Each line from the one containing "446x611 pixels." to the end of the listing below must be retyped exactly, with no line left out and none added.

◇ ◇ ◇ ◇ ◇

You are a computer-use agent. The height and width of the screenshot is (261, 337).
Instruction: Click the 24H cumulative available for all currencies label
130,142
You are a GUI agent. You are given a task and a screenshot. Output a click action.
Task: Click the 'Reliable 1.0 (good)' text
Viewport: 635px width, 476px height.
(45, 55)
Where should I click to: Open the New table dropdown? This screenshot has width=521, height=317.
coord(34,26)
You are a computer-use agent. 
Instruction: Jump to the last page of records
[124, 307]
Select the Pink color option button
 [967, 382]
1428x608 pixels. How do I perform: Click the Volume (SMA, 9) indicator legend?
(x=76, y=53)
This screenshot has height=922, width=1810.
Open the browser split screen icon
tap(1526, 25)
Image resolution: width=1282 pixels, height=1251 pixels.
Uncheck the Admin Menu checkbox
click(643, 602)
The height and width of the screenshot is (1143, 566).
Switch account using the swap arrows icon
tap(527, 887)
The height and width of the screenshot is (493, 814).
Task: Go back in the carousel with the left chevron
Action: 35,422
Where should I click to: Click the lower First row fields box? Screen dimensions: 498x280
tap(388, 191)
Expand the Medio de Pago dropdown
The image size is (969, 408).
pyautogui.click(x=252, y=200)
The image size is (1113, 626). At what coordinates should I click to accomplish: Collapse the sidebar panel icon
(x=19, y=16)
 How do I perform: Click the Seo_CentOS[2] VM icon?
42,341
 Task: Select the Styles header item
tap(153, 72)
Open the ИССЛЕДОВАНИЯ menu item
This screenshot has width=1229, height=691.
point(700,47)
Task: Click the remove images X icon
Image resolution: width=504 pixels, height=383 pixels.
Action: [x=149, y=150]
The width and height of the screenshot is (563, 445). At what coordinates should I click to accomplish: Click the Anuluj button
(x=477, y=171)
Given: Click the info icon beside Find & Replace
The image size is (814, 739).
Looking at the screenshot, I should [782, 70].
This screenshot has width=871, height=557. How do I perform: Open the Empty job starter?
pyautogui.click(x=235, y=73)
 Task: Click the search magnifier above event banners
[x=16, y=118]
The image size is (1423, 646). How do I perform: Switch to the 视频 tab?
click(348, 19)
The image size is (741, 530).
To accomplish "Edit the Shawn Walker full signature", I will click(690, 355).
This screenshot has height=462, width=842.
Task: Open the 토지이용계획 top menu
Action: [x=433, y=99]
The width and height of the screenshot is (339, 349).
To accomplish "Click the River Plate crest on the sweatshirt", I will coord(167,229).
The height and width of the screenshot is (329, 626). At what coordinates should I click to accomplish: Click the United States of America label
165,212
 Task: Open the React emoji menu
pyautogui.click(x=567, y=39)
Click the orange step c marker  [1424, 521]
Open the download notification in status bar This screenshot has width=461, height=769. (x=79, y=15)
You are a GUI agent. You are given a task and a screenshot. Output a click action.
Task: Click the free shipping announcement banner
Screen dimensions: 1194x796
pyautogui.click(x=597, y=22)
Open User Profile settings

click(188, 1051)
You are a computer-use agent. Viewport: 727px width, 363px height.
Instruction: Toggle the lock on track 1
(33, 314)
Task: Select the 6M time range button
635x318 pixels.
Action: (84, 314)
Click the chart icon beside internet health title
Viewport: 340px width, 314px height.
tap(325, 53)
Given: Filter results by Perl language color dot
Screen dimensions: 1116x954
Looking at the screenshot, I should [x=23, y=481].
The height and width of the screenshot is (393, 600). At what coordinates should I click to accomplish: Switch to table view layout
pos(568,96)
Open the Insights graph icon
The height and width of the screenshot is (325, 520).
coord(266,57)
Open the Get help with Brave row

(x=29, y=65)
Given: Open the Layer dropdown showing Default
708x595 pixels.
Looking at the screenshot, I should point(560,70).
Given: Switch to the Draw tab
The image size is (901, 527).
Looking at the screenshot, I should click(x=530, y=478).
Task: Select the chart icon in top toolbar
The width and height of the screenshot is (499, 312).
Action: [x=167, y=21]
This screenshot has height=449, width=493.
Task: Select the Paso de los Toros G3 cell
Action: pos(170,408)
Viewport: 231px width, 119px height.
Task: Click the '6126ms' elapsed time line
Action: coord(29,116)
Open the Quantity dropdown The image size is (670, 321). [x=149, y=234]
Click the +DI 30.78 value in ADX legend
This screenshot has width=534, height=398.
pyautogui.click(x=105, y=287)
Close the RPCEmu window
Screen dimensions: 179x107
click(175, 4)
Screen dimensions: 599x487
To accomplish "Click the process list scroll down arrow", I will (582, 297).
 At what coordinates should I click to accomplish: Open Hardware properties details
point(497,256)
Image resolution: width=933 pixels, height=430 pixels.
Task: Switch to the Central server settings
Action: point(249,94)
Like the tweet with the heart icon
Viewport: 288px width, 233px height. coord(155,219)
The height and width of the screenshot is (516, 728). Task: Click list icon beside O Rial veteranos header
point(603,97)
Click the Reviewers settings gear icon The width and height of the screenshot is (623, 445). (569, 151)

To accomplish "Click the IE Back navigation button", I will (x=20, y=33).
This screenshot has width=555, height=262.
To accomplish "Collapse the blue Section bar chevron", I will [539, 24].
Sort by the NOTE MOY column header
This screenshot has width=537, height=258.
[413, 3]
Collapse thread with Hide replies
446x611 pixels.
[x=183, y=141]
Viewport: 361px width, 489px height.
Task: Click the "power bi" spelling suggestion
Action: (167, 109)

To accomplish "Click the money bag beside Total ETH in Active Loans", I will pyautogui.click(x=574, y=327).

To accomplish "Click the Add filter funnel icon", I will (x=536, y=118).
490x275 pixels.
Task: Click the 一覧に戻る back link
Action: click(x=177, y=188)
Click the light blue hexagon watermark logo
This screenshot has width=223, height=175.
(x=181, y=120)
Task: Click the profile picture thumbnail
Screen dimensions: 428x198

◇ ◇ ◇ ◇ ◇

◆ **Solution to this problem**:
446x611 pixels.
[x=183, y=141]
Viewport: 361px width, 489px height.
Task: Click the "power bi" spelling suggestion
Action: (167, 109)

To accomplish "Click the money bag beside Total ETH in Active Loans", I will pyautogui.click(x=574, y=327).

To accomplish "Click the Add filter funnel icon", I will (x=536, y=118).
490x275 pixels.
Task: Click the 一覧に戻る back link
Action: click(x=177, y=188)
Click the light blue hexagon watermark logo
This screenshot has width=223, height=175.
(x=181, y=120)
Task: Click the profile picture thumbnail
Screen dimensions: 428x198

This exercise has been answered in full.